From the company management standpoint there is a continuing need to help HAZOP teams to make better risk and business decisions. Defining and periodically upgrading risk criteria that are well understood by team members is crucial to reaching this goal. There is also an obligation to have in place continually improving management systems to address the HAZOP recommendations in a timely and responsible manner. In order to make significant improvement to the overall process, it is often necessary to provide additional expertise to the teams either from other areas of the company, or from outside.

Conclusion

DNV Technica has set up a procedure for HAZOP Studies designed to ensure their quality under ISO 9000. However, to meet all the desired quality objectives, a client company will also require to have in place a Process Safety Management framework procedure into which this procedure fits. The major components of our HAZOP Procedure are as follows:

A HAZOP leader will be qualified to take the role by in-depth study of HAZOP principles, experience in studies lead by others, and assessment by an experienced leader.
The majority of team members on a study team will already have experience of previous studies, or will have had training in HAZOP techniques.
The core team will have a minimum of four participating members (excluding Leader and Recorder), with a broad range and depth of experience relevant to the study object. At least one will have a good background knowledge of relevant past accidents, and lessons learned.
The HAZOP leader must be in a position to request a change in team personnel, or to halt the study, if he considers this necessary to ensure quality.
If a member of the core team is absent, the study will stop until his return or replacement by a suitable substitute.
The team must select a suitable set (or sets) of guidewords to use in the study, chosen to ensure complete coverage of the parameters of importance.
The leader will divide the equipment under study into 'study sections' which are not too large or complex, to avoid the team being confused when applying the guidewords and hence missing scenarios.
All guidewords will be applied to each 'study section', and their use will be recorded. When identifying problem scenarios safety systems will be assumed to have failed.
A statement of study scope is required, listing all P&IDs or other drawings to be studied. Every drawing on the list will be formally studied unless the team agree that it is not necessary, and record their reasoning.
The HAZOP Leader will ensure that all equipment on each P&ID has been studied, and for batch systems that all equipment has been studied for every step.
If the HAZOP Leader is informed that a drawing is not up to date, he will put it aside until it has been updated and formally checked.
Before the team makes a recommendation for change or further study, it will agree that the current situation is unacceptable. A company specialist may be required to advise on suitable criteria.
The team will decide, and the record will state, whether a recommendation relates to a safety issue, an environmental issue or an operability issue. The HAZOP Leader will carry out a check of this categorisation after the session.
The HAZOP leader is responsible for ensuring that each recommendation matches the intention to reduce the risk of the scenario under study.
The Leader and his organisation will strive continuously to identify and implement means to improve the HAZOP process.

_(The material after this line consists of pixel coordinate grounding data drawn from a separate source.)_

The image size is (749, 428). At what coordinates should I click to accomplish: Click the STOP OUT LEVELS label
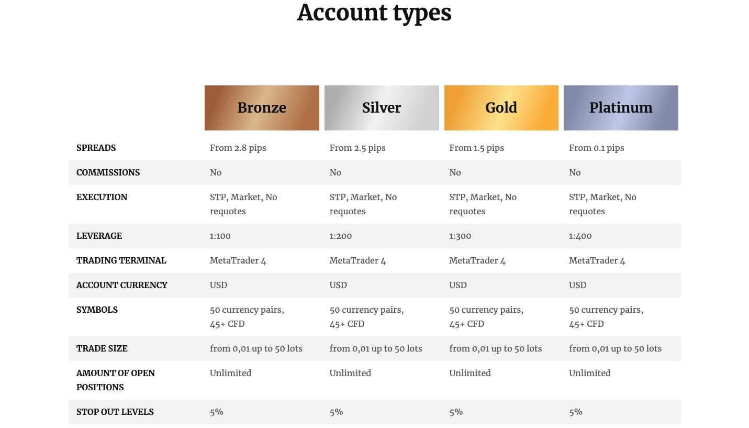(x=115, y=412)
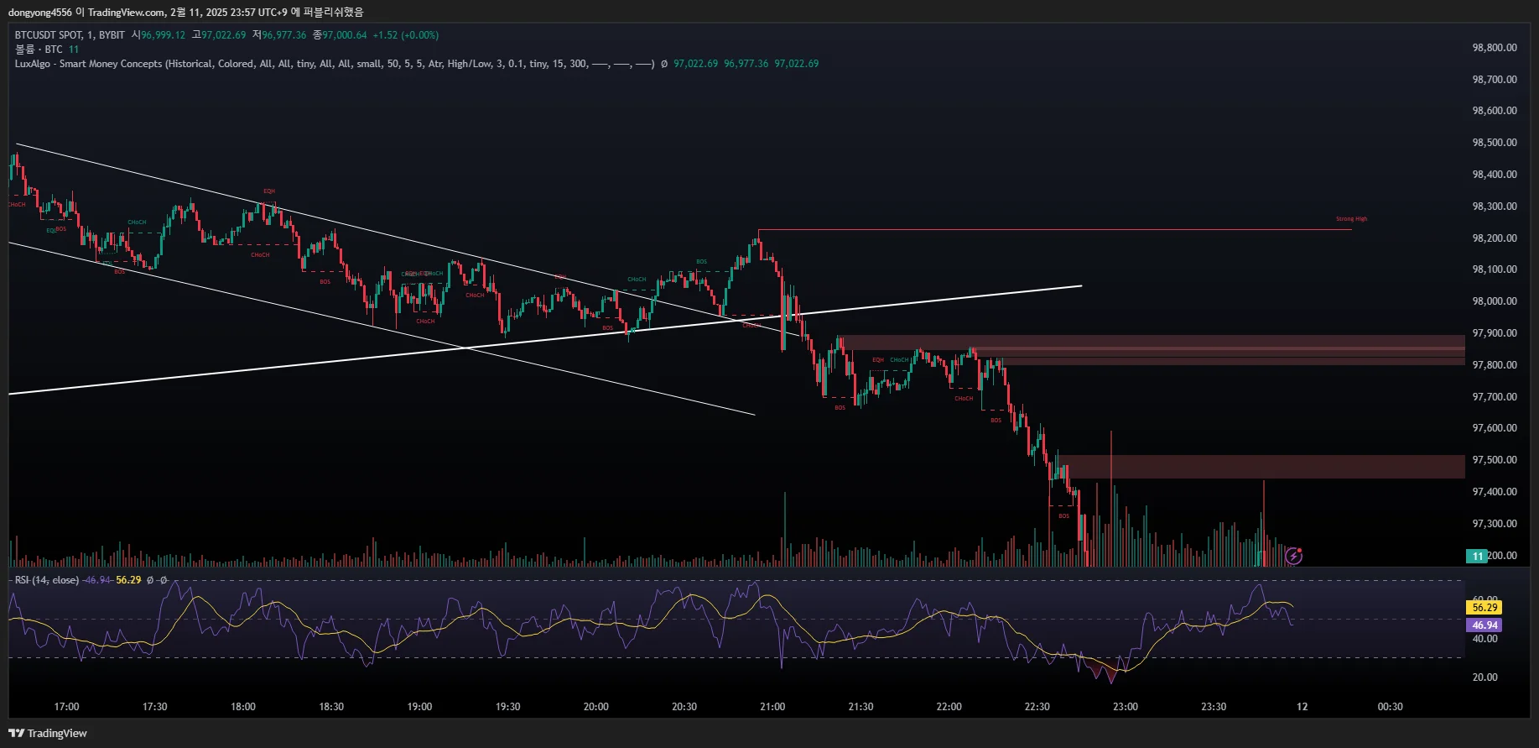Click the yellow 56.29 RSI-MA price label
This screenshot has width=1539, height=748.
(1484, 607)

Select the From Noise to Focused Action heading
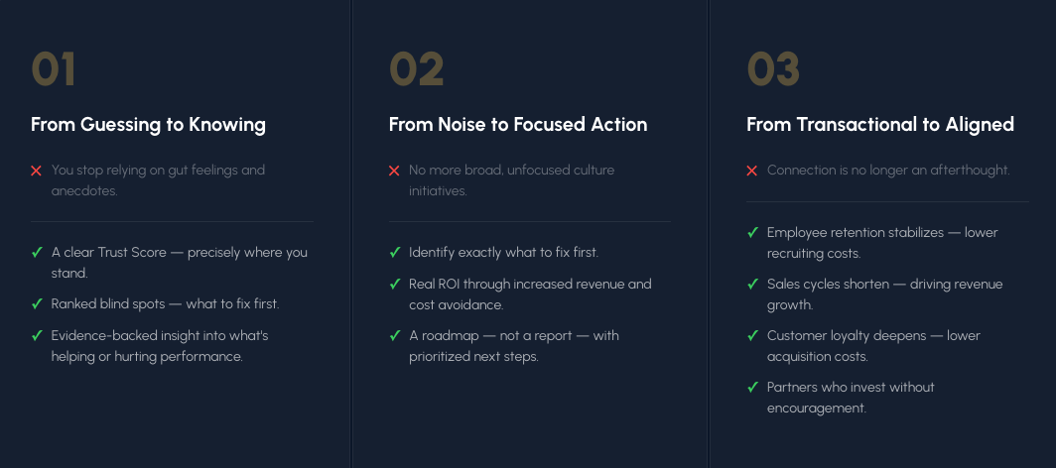click(x=518, y=124)
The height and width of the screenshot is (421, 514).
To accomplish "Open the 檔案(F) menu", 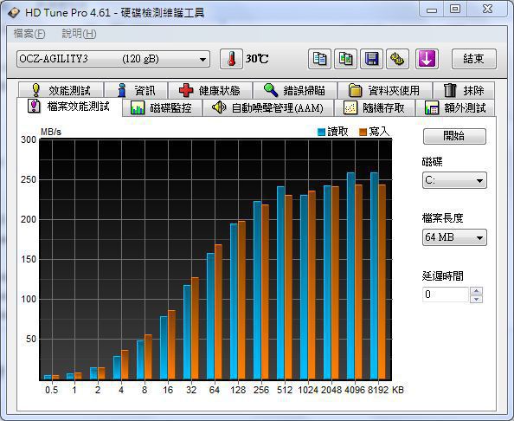I will (x=29, y=34).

The client company's Process Safety Management framework will need to address:

The responsibility for requesting HAZOP studies, and the situations in which they must be carried out.
The responsibility and procedure for follow-up of HAZOP recommendations, including time available for decision making, and conditions under which rejection is acceptable.
The provision to HAZOP team members of continually improving criteria for the assessment of the acceptability of risk, and of business related criteria.